> **EXCERPTED PASSAGE**:
—————

Role of Chest Radiographs in Early Lung Cancer Detection

Junghyun Kim; Kwan Hyoung Kim


Transl Lung Cancer Res. 2020;9(3):522-531. 

In This Article

Abstract and Introduction


Background: Lung cancer is the second most common and the most fatal form of cancer. Although annual low-dose computed tomography is used as the primary method of cancer screening, it presents challenges regarding resources as well as potential health risks from radiation exposure. Chest radiography (CXR), though less effective, is used frequently and commonly. Moreover, often in clinical settings, CXR is the first imaging modality used; computed tomography is subsequently performed if abnormalities are detected on CXRs. This study examined whether controlling for distractors and time constraints, as well as side-by-side comparison of multiple CXRs in clinical settings can aid earlier detection of radiological abnormalities indicative of lung cancer lesions.

—————

> **Stored data**:
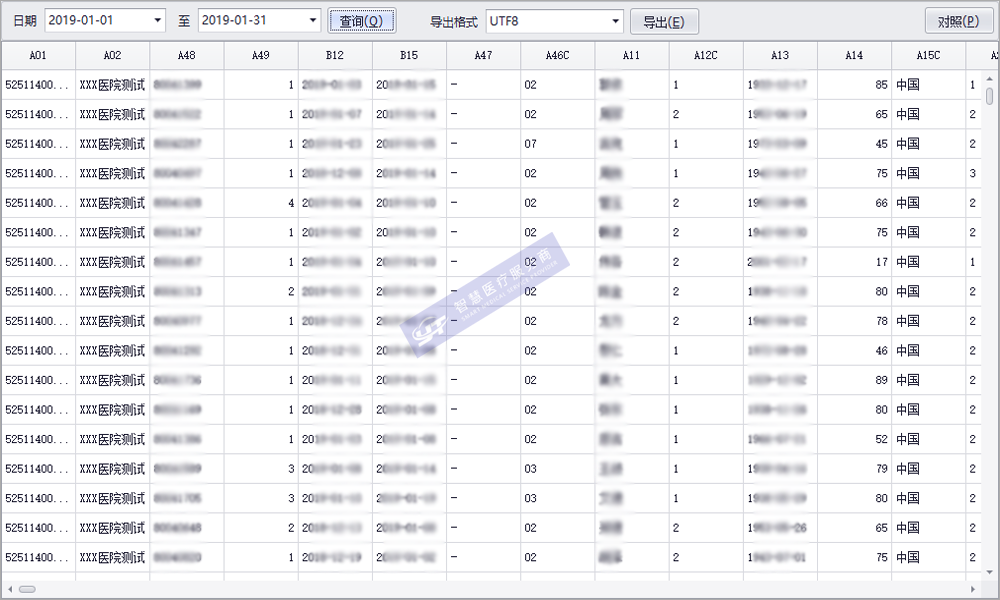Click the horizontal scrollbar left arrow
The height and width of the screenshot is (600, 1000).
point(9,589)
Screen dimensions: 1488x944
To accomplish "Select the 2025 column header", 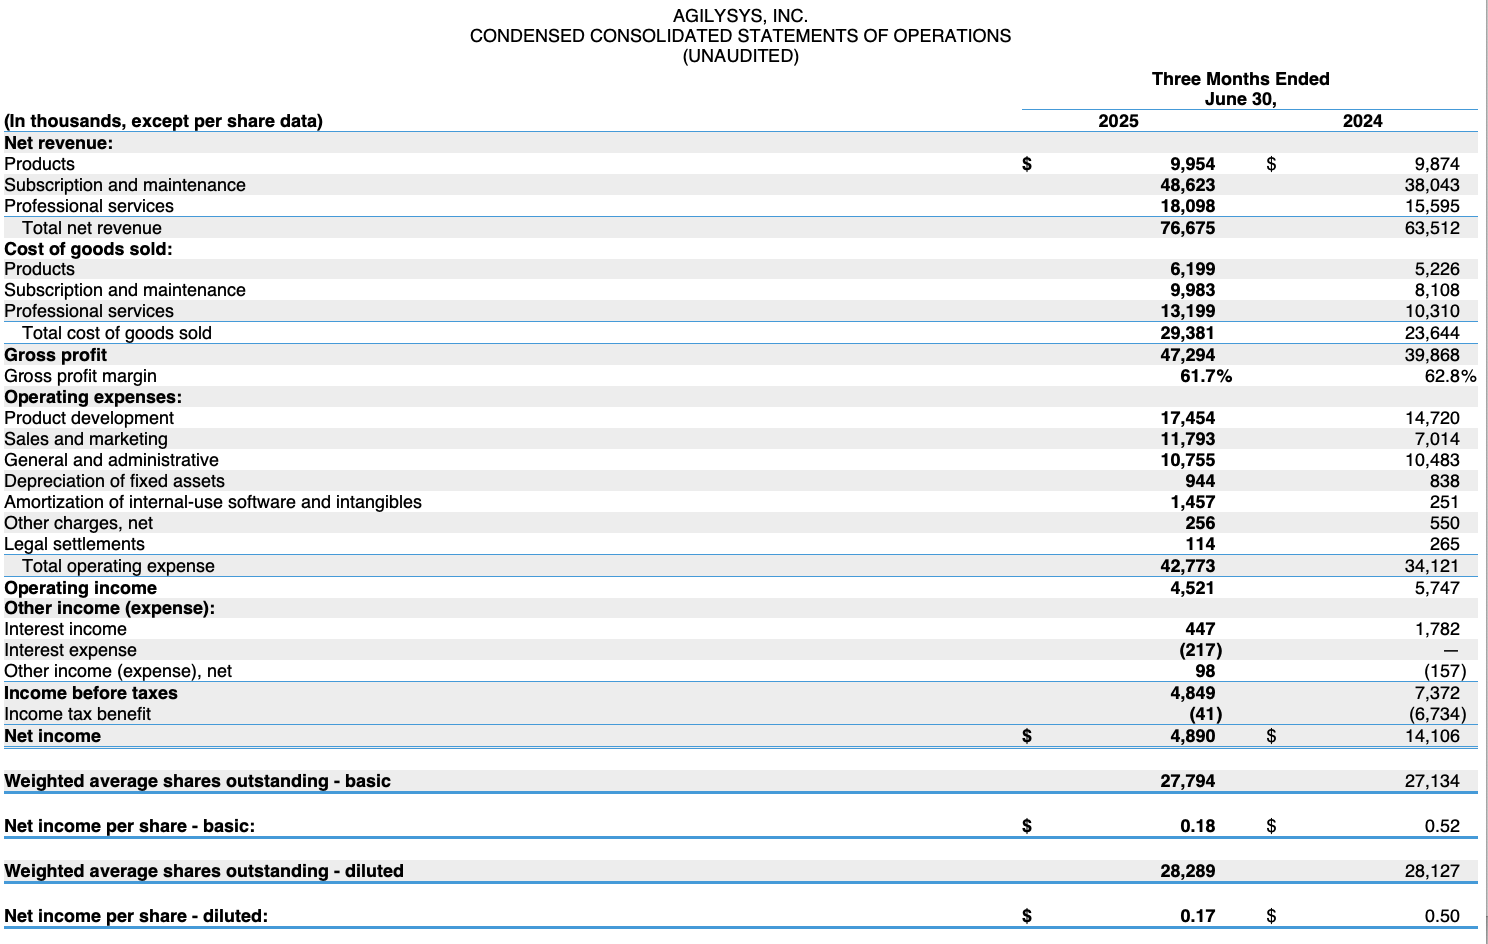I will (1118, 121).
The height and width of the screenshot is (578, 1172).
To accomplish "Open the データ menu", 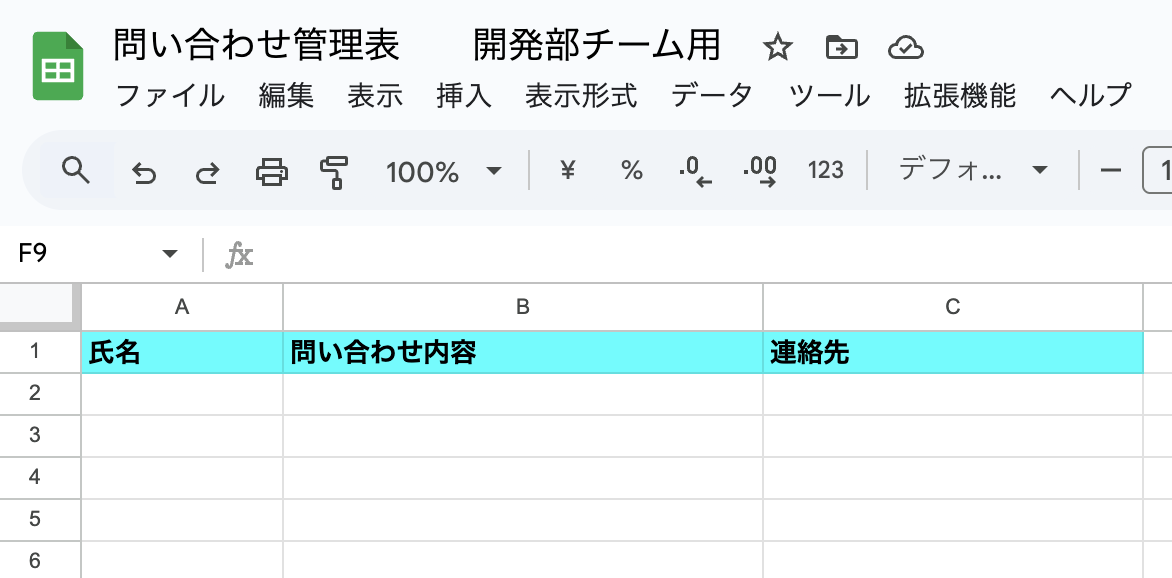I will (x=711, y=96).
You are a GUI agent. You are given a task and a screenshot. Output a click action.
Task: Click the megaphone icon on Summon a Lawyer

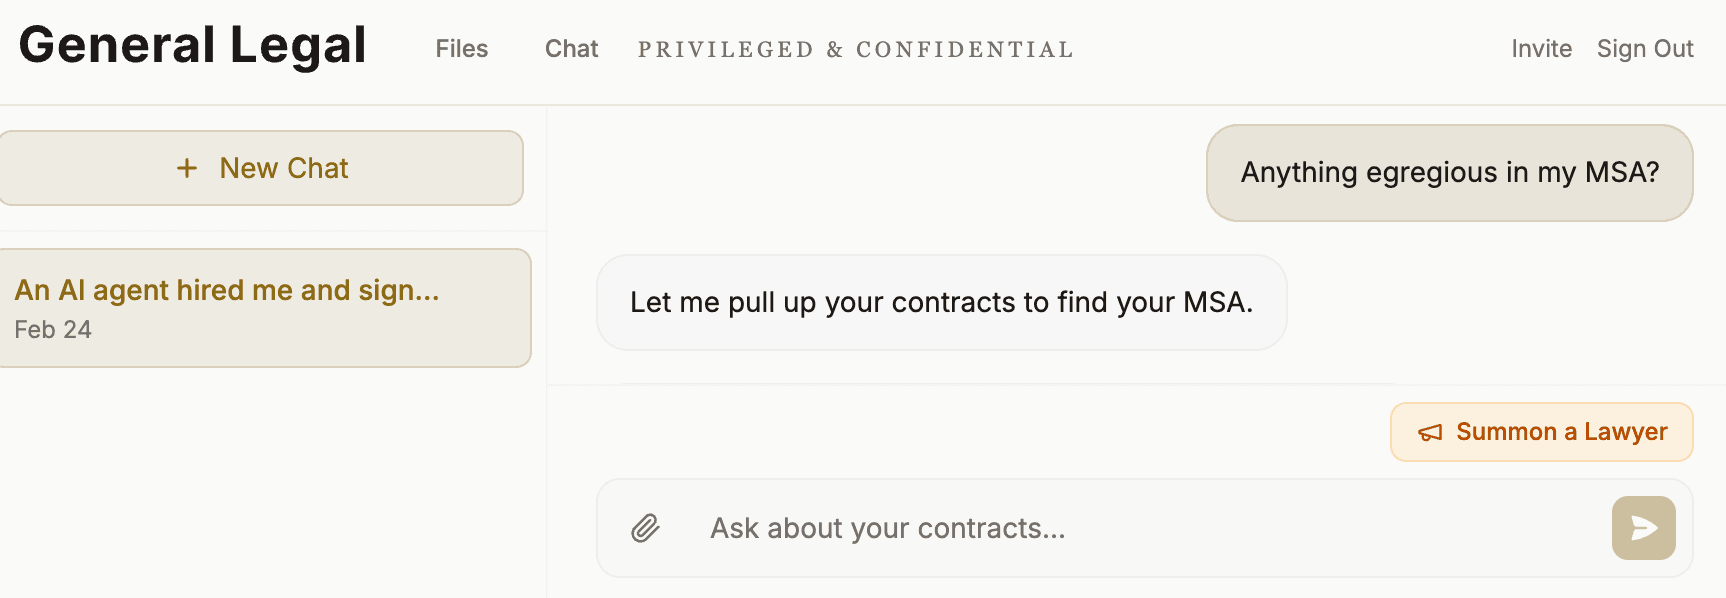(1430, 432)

—————

> **DESCRIPTION OF THE TASK**:
Revise the chest radiograph abstract starting with "In This Article" and going on through "lung cancer lesions.", replacing "computed tomography" with "CT scanning".

> **THE COMPLETED TASK**:
In This Article

Abstract and Introduction


Background: Lung cancer is the second most common and the most fatal form of cancer. Although annual low-dose CT scanning is used as the primary method of cancer screening, it presents challenges regarding resources as well as potential health risks from radiation exposure. Chest radiography (CXR), though less effective, is used frequently and commonly. Moreover, often in clinical settings, CXR is the first imaging modality used; CT scanning is subsequently performed if abnormalities are detected on CXRs. This study examined whether controlling for distractors and time constraints, as well as side-by-side comparison of multiple CXRs in clinical settings can aid earlier detection of radiological abnormalities indicative of lung cancer lesions.